**Prompt**
Repeat exactly, and only, the lines of the entries below from the one with "Task: Select IMO number 0153911 cell" through the one with "Given: Enable Exceptions", both ends included.
[Input records Boundary: Start]
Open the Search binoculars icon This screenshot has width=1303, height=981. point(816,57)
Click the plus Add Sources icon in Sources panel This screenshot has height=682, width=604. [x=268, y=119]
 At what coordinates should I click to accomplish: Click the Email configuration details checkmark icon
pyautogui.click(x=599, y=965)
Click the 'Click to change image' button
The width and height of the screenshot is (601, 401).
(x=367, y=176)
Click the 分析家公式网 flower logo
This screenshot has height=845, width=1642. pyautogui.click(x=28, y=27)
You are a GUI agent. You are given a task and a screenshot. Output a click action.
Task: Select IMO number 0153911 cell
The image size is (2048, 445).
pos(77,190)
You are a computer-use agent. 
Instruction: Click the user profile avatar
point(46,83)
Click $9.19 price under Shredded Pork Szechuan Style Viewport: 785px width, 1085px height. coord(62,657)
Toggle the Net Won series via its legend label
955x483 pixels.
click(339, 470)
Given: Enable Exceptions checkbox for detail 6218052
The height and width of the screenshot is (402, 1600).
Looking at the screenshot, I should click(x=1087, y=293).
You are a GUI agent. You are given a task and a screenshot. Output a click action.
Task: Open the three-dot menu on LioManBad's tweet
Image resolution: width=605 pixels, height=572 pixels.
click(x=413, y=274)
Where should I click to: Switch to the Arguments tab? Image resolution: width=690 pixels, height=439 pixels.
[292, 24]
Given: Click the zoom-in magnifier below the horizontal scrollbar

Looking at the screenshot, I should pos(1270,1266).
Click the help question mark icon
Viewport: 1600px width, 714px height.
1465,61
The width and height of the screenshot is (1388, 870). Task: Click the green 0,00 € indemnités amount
[Input records Boundary: End]
**Task output**
Task: Select IMO number 0153911 cell
The image size is (2048, 445).
pos(77,190)
You are a computer-use agent. 
Instruction: Click the user profile avatar
point(46,83)
Click $9.19 price under Shredded Pork Szechuan Style Viewport: 785px width, 1085px height. coord(62,657)
Toggle the Net Won series via its legend label
955x483 pixels.
click(339, 470)
Given: Enable Exceptions checkbox for detail 6218052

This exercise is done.